Similarly, in the unlikely case that the UK were to change its mind on freedom of movement, the EU might help wrap this UK commitment into some Swiss-style labor market provisions which are largely meaningless but could still make the acceptance of freedom of movement easier at home. In the more likely case that the UK does not move on that front, the EU will likely help package its Northern Irish backstop by moving some controls away from the Irish Sea (for instance, via regulatory cooperation similar to that of the Comprehensive Economic and Trade Agreement (CETA) between the EU and Canada) and by underlining that the Irish Sea would legally not become a “full” customs border (despite the required product checks).
The bottom line, however, is that despite the EU’s readiness to help with spin and packaging, Brussels and the member states will likely insist on the UK signing up to the Northern Irish backstop now and not later, to sort the border issue in a legally watertight form before the UK departs. This, in turn, means that the most contentious questions will still need to be sorted in Westminster. For there to be a deal, May will still have to engineer support for factually staying in the customs union as well as for product checks in the Irish Sea.
If she succeeds, the risk is that the domestic backlash undermines her plans for close trade ties to be negotiated as of 2019. In any case, even in the most benign scenario, trade and political ties will, per definition, be weaker than they will have been when the UK was a member of the EU. For businesses, this will mean new frictions and disruptions, whether in services trade or in cross-continental industrial supply chains.
The central banks in 2019
All of this will be closely monitored by central bankers who are otherwise on a trajectory towards renormalizing monetary policy. How quickly they can proceed, however, will depend on the political risks in Europe in 2019. This is problematic, because what has in many ways underpinned the relative calm Europe has been enjoying lately has precisely been ultraloose monetary policy.
At the same time, ever since European Central Bank (ECB) President Mario Draghi’s 2012 promise to do “whatever it takes” to defend the euro, market pressure on governments to reform has decreased. This has left Draghi with little power to insist on the structural reforms he has been preaching ever since. Now that the Eurozone will have to do without his quantitative easing program as of 2019, the question will quickly be if and when rates begin to rise.

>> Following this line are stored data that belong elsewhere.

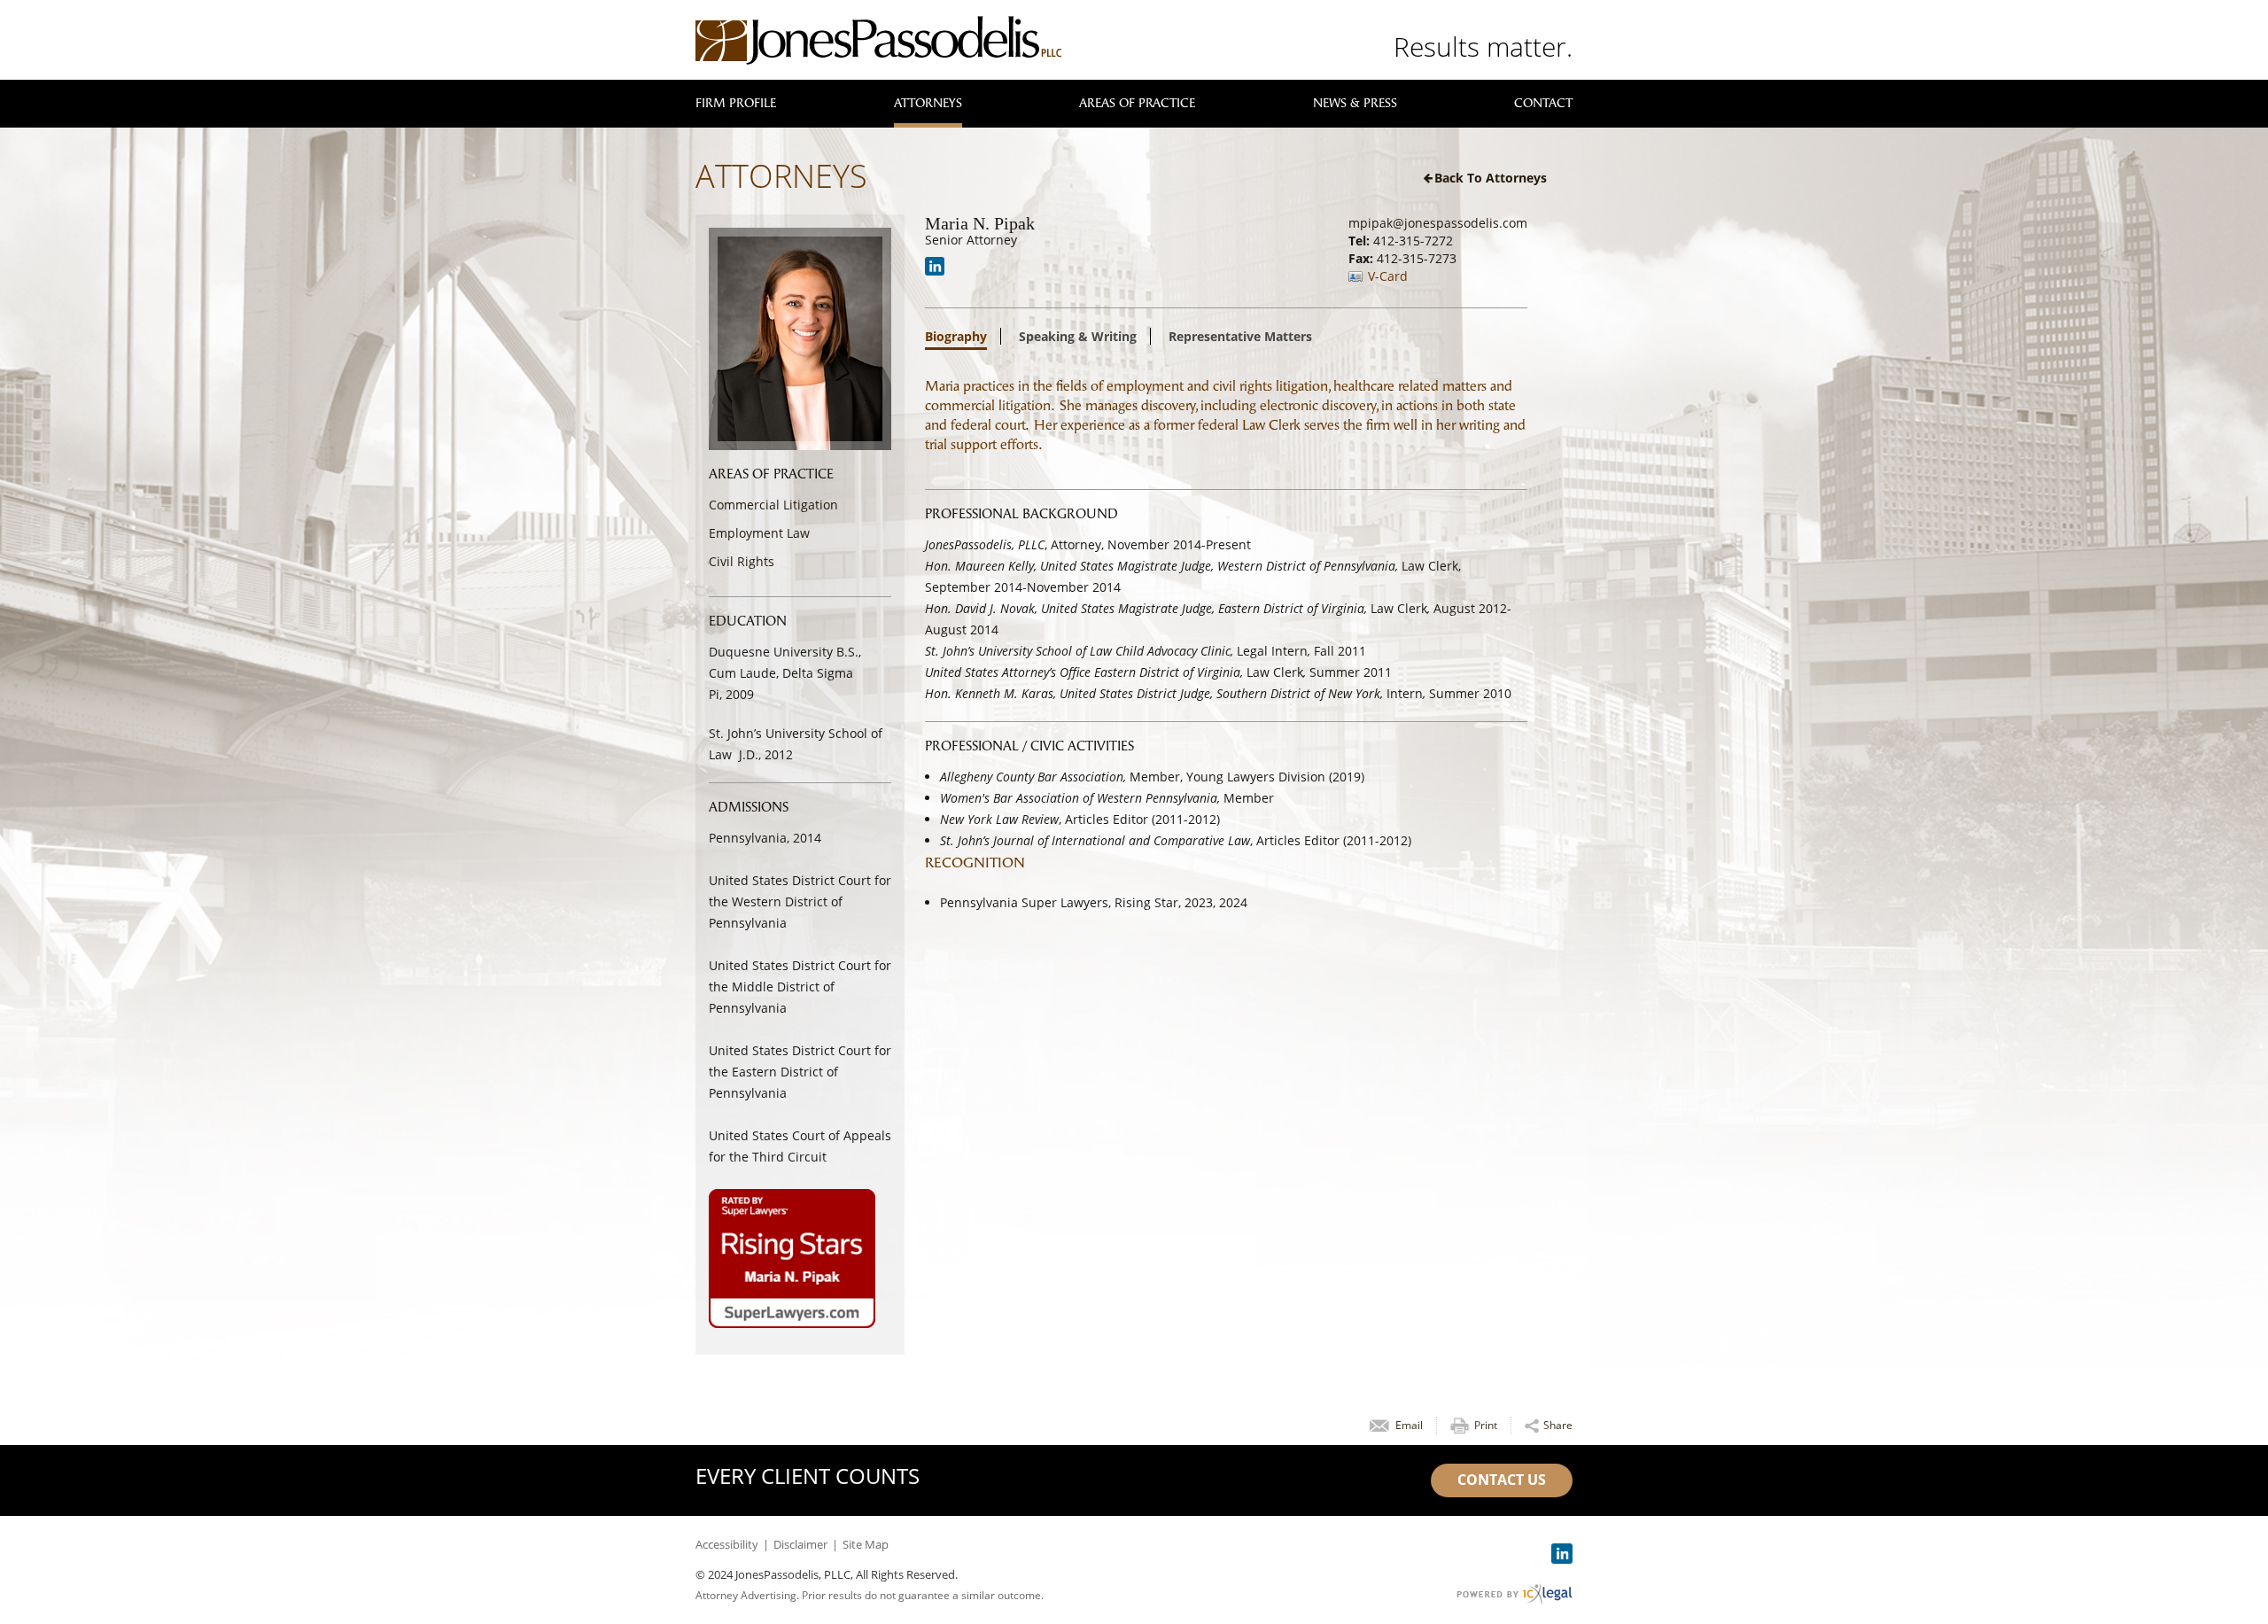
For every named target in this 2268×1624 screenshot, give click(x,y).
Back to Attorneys (1490, 177)
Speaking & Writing (1078, 336)
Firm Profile (735, 103)
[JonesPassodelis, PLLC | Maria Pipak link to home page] (878, 40)
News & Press (1355, 103)
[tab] (963, 340)
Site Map (866, 1544)
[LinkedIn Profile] (934, 266)
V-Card (1388, 276)
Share (1558, 1425)
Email (1409, 1425)
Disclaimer (800, 1544)
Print (1485, 1425)
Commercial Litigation (773, 504)
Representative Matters (1240, 336)
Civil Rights (741, 561)
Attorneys (928, 103)
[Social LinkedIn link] (1562, 1553)
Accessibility (726, 1544)
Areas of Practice (1137, 103)
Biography (956, 337)
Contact (1543, 103)
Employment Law (759, 532)
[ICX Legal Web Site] (1514, 1594)
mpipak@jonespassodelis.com (1437, 222)
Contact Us (1501, 1479)
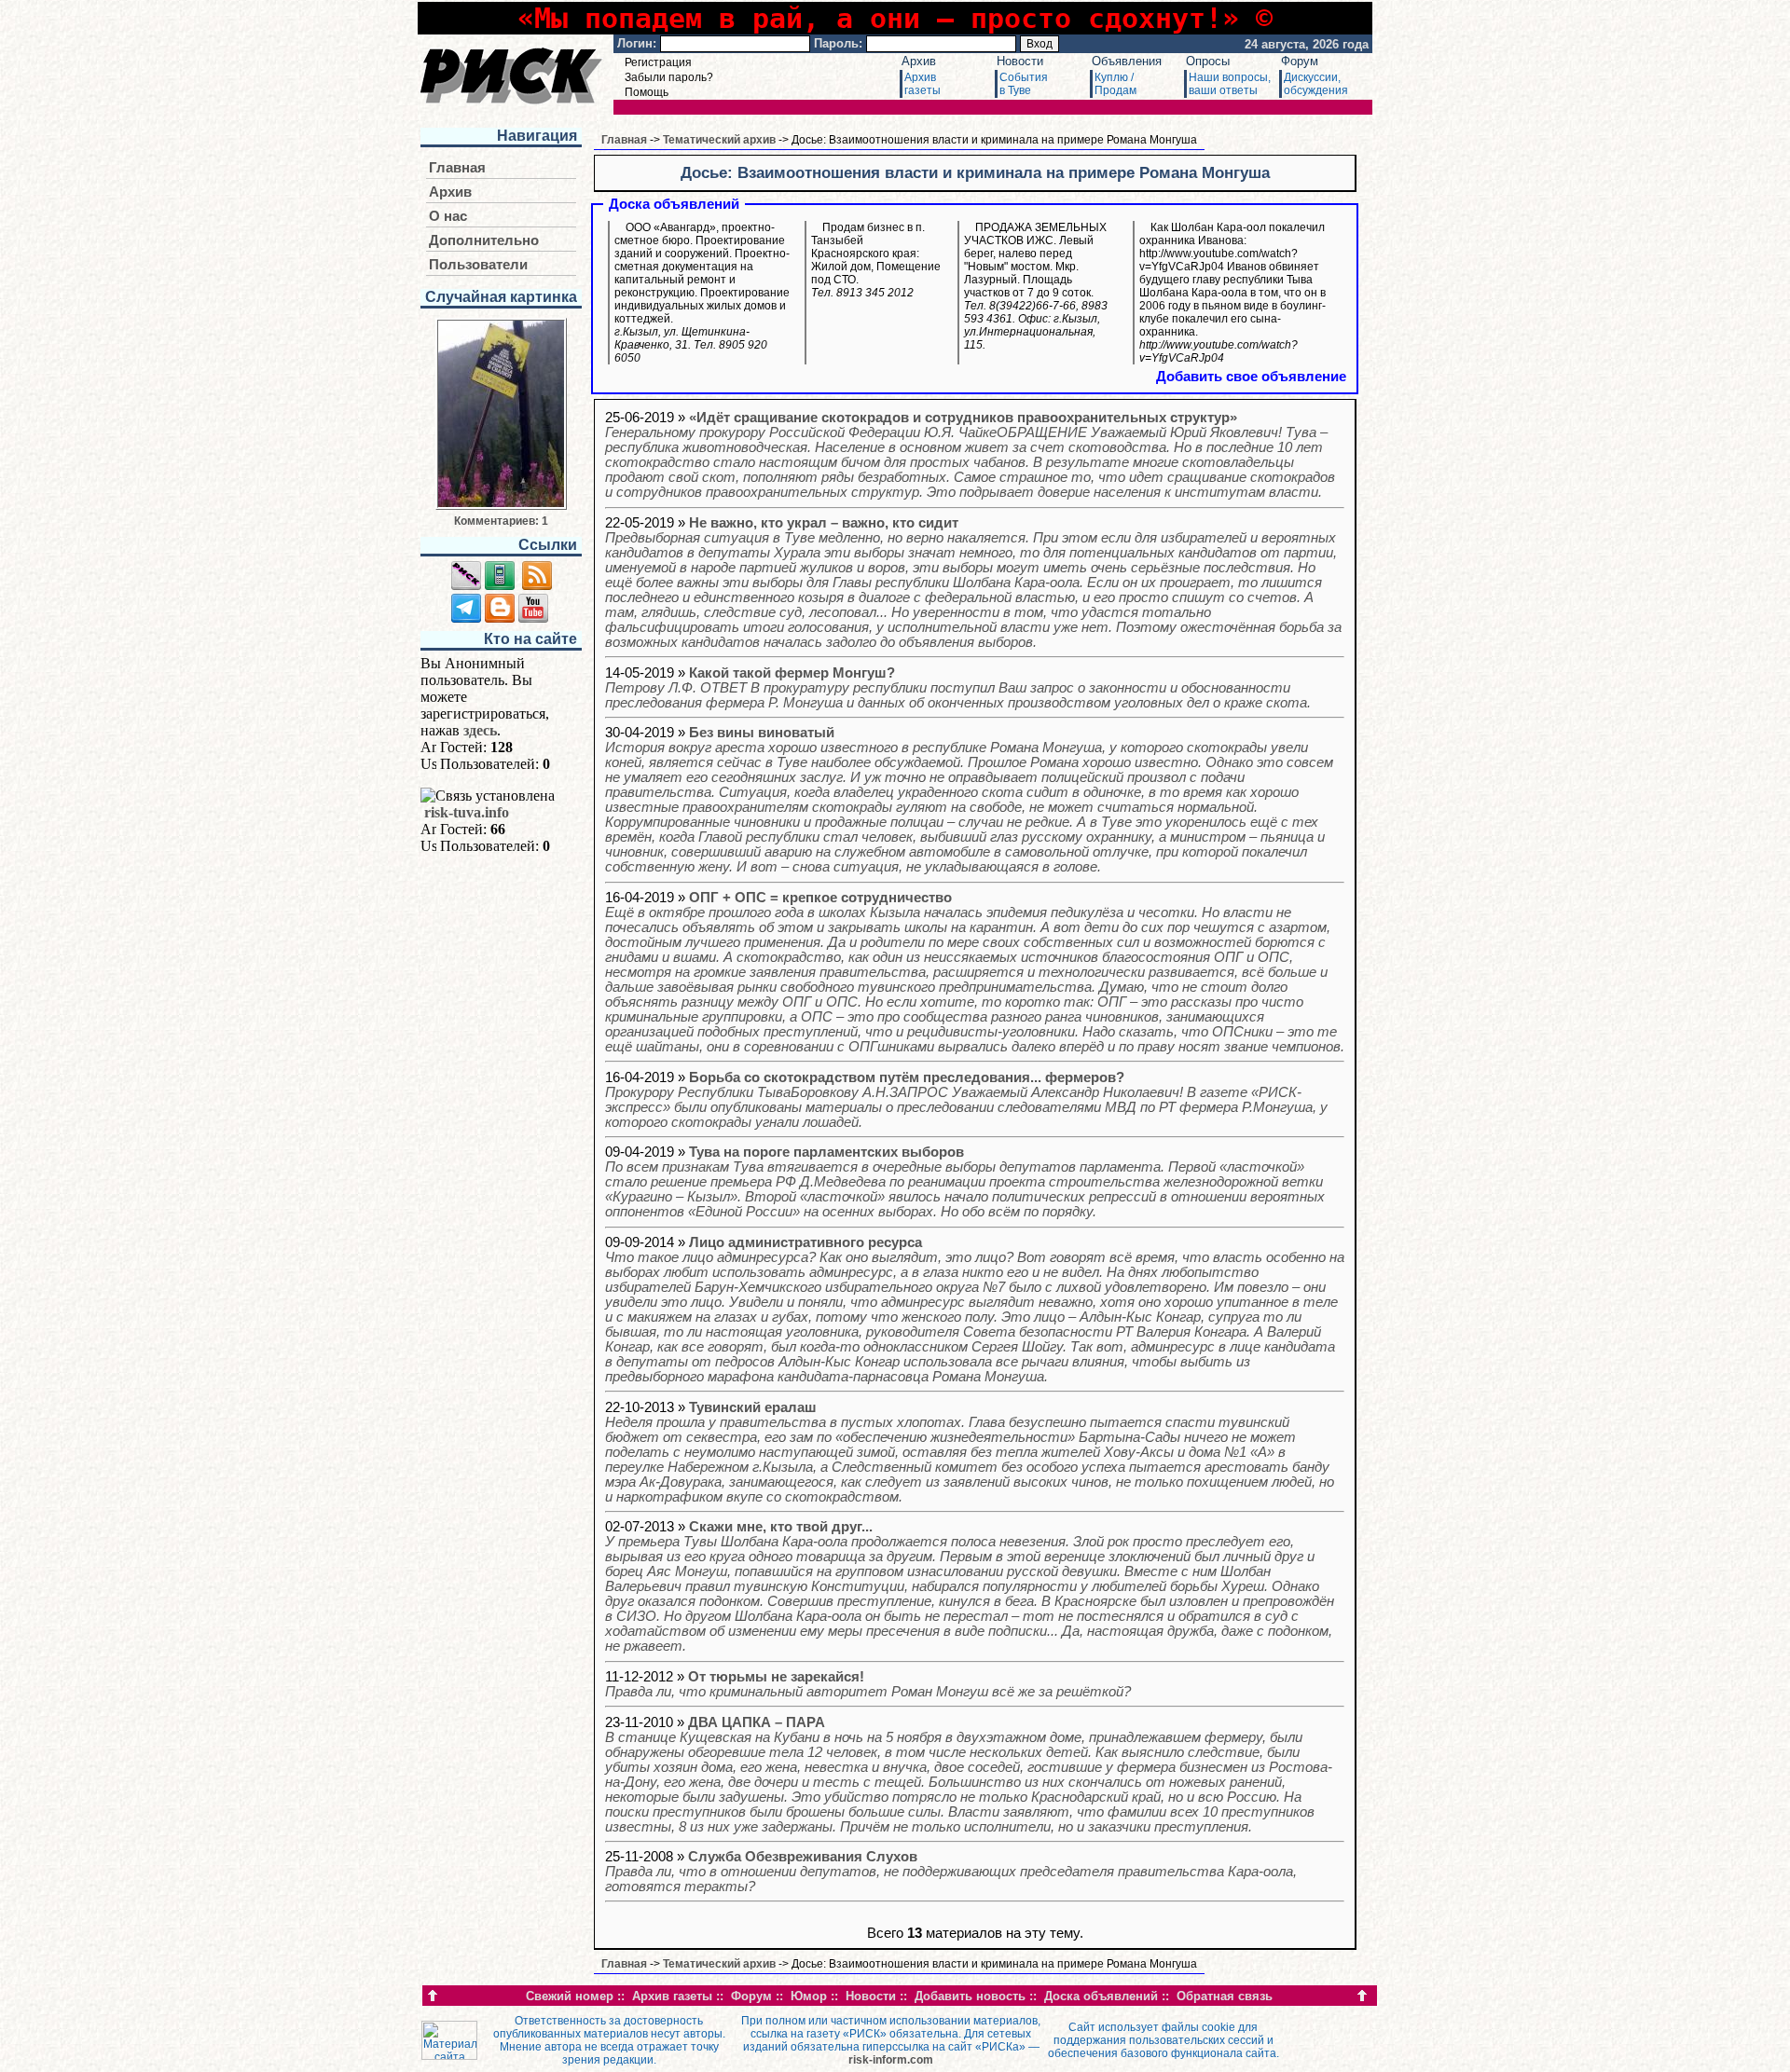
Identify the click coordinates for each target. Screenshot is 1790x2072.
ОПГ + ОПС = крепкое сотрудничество (974, 972)
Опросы (1208, 61)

On the one hand, the changes that might be ahead in 2019 monetary policy normalization is positive because it will provide the ECB with ammunition for cuts in case of an economic downturn. On the other hand, once monetary policy normalizes, it will start to become clear that politicians have been complacent on the reform front over the last years. In that sense, the room for maneuver that rate hikes in 2019 might create for the central bank could come in handy much sooner than many might think.
If anything, the continued reliance on monetary policy in Europe shows one thing: politics remains the prime source of risks to businesses, investors and the overall economy also in 2019.